Whenever HE gets caught up, he starts getting grabby. A group email just came in? He has to instantly answer it without gathering information. A ticket gets opened? He has to instantly do it. There’s kickback from the shipping department? He has to jump up to go grab it. It doesn’t matter that there are four other people on the team doing our jobs and that nothing sits around for more than one or two minutes; he snatches up anything the instant it’s open.
In all honesty, this wouldn’t be a bad thing, except that [Supervisor] then turns around and starts making unintentionally (I think) snide comments about “doing our job for us” and/or how we “need to go faster”. He’s always saying it in a “joking” tone, but it’s a little too consistent for comfort.
After a few weeks of this, where he is doing it all through the day instead of once or twice a week, and our responses are falling on deaf ears, we finally schedule a meeting with the supervisor and someone from Human Resources to air our grievances and get things sorted.
A lot of this is condensed from multiple people voicing the same issue and removing company-specific jargon, so I’ll just refer to “us” for the most part.
Us: “It’s not that we’re unappreciative of help when we get busy; we definitely are. But when you start jumping in when we’re not busy, it takes away what work we do have.”
Supervisor: “Well, if you’re not busy, you should be getting to it.”
Us: “We are getting to it, but if six tickets open within a minute or two, and each one takes two or three minutes to get through, then we’ll get to tickets five and six when we finish one through four.”
Supervisor: “So, why is it taking so long?!”
Us: “It honestly isn’t. We all do the tasks at basically the same speed you do.”
Supervisor: “Then why am I always the one running around doing everything?”
Coworker #1: “With all due respect, you’re not. [My Name], [Coworker #2], and I are constantly going back and forth with the pickers and shippers. The only reason [Coworker #3] isn’t is that she’s still recovering from foot surgery.”
Supervisor: “All right, then someone please explain to me why there’s always something left undone!”
Us: “Because there’s always something new coming in?”
Me: “Are we supposed to always stop something we’re in the middle of, just because something new opens up?”
Supervisor: “Of course not!”
Us: “Then give us time to do our work! You can’t complain if a five-minute process isn’t done in thirty seconds.”
HR Guy: “No one’s complaining that you guys aren’t doing your job fast enough.”
At this point, I’m upset because it’s been going on a while and [Supervisor] still isn’t getting it, so I just gesture directly at him while looking [HR Guy] in the eye.

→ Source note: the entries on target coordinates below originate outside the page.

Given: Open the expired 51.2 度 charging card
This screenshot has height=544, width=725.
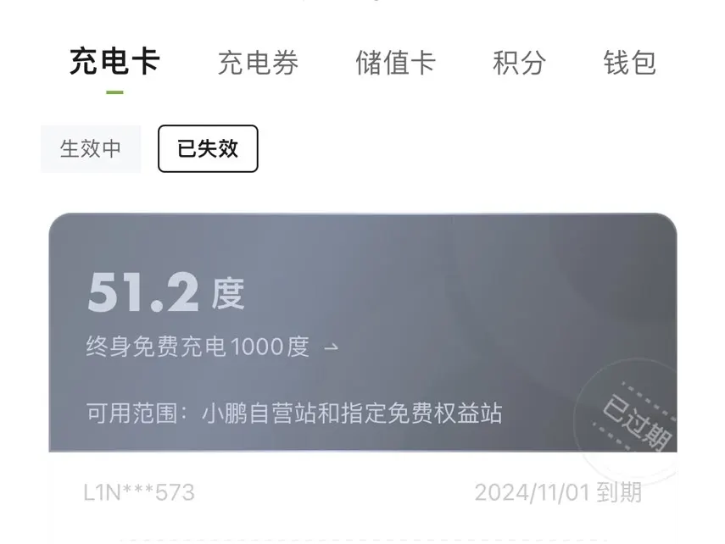Looking at the screenshot, I should pos(363,378).
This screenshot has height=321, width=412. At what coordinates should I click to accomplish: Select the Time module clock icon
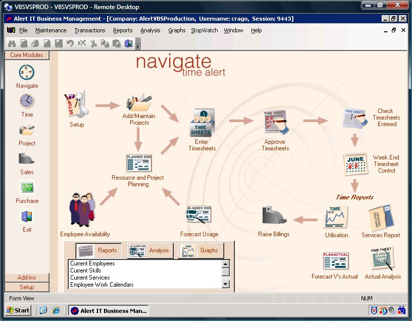27,101
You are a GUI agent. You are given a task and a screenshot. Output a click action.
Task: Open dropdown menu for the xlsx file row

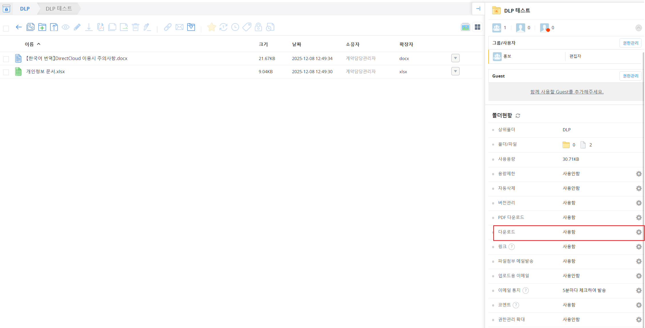click(x=455, y=71)
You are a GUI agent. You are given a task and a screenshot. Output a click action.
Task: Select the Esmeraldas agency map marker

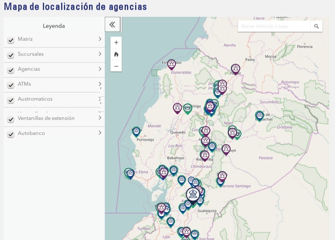(171, 64)
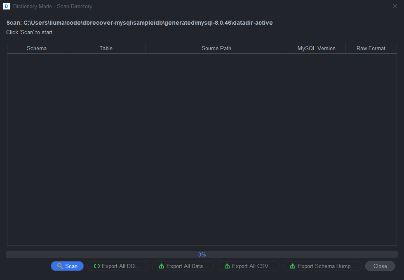Image resolution: width=404 pixels, height=280 pixels.
Task: Close the Dictionary Mode window with X
Action: 395,6
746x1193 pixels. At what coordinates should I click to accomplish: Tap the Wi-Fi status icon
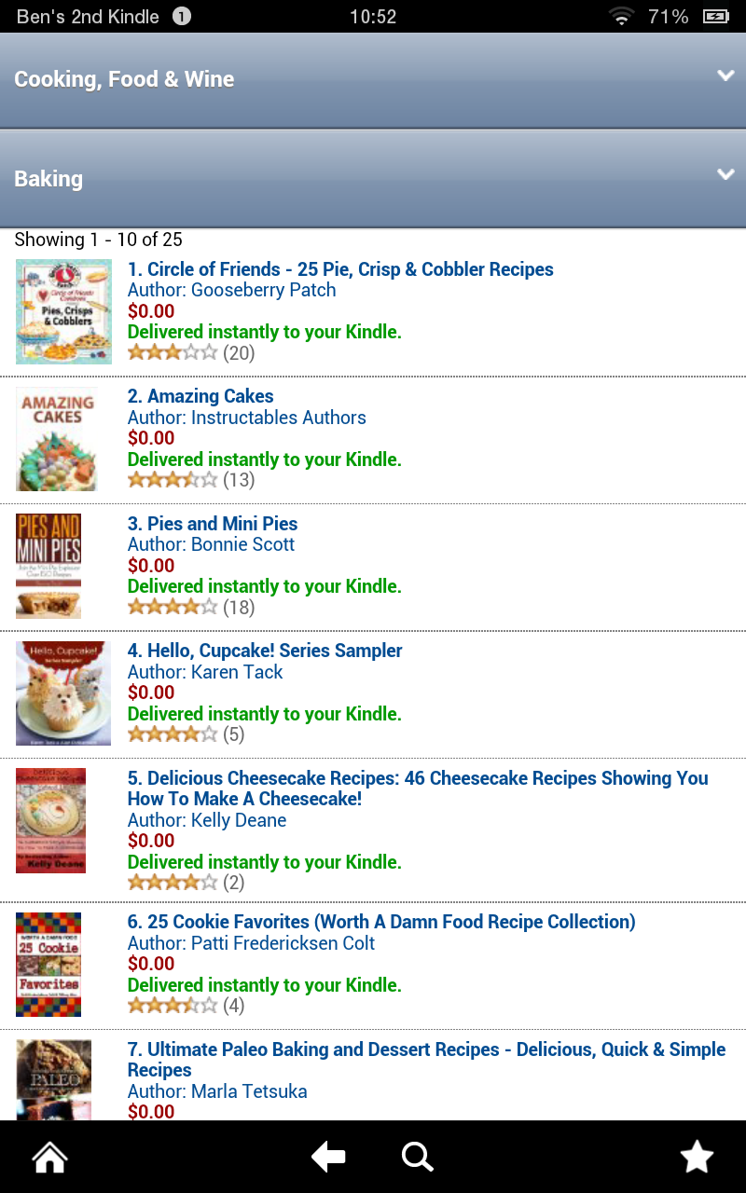coord(620,17)
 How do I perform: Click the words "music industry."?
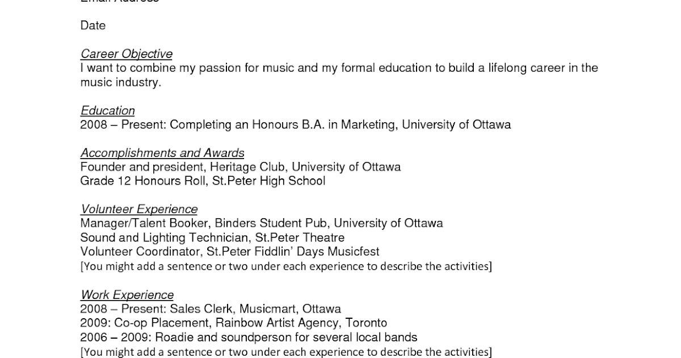120,82
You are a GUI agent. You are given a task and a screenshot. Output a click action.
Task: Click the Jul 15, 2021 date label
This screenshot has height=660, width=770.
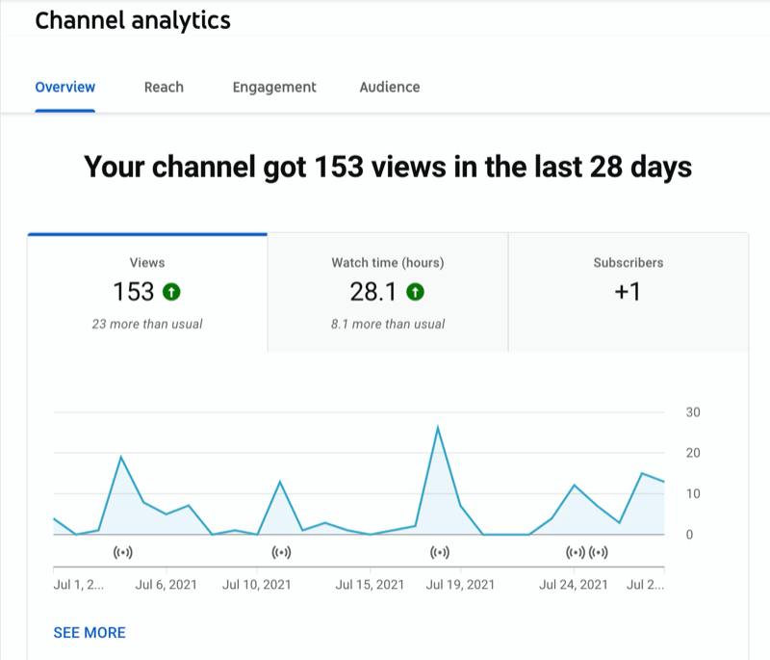coord(371,585)
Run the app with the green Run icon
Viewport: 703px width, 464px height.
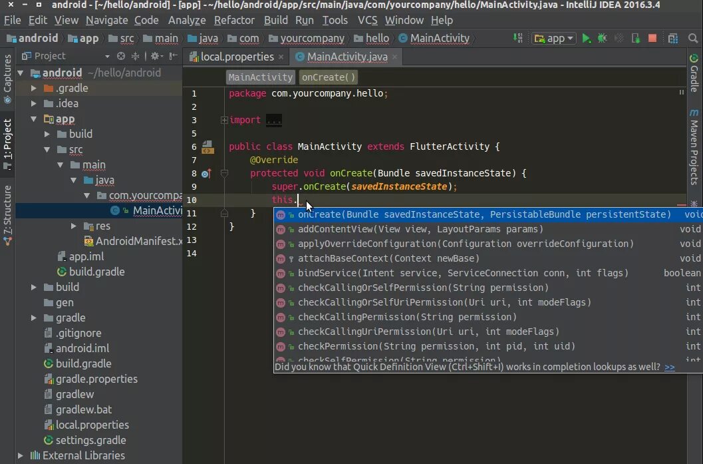click(587, 38)
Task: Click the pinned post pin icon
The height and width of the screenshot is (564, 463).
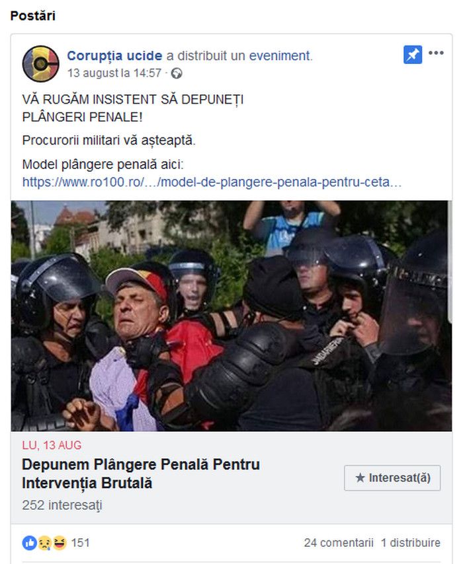Action: pos(413,55)
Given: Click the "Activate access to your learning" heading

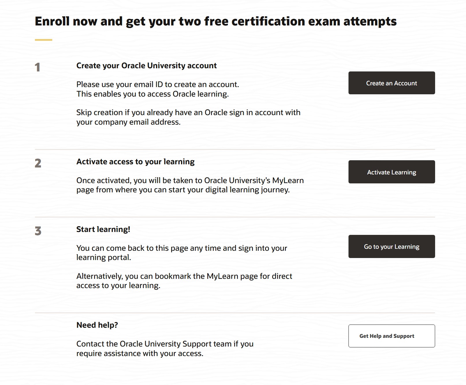Looking at the screenshot, I should pos(135,162).
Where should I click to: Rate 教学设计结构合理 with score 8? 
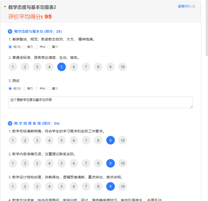(98, 186)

Admittedly, it might not be the most diplomatic way to do it, but it is better than the litany of curses building in my brain.
Supervisor: “Oh, I do not.”
Coworker #3: “You literally said to me, ‘If I have to keep doing you guys’ work because you’re so slow, it makes me wonder if we need you all,’ while I had a stack of ten completed tickets on my desk because I’d been going so fast I hadn’t had time to put them away.”
Coworker #2: “And you said to all of us just yesterday, ‘Why do you guys take so long? I can do this in half the time.’ Meanwhile, it’s not half the time, but still, three-quarters of the problems from our group lately have been from the things you did, because you’re rushing through and not double-checking things the way you tell us to do all the time.”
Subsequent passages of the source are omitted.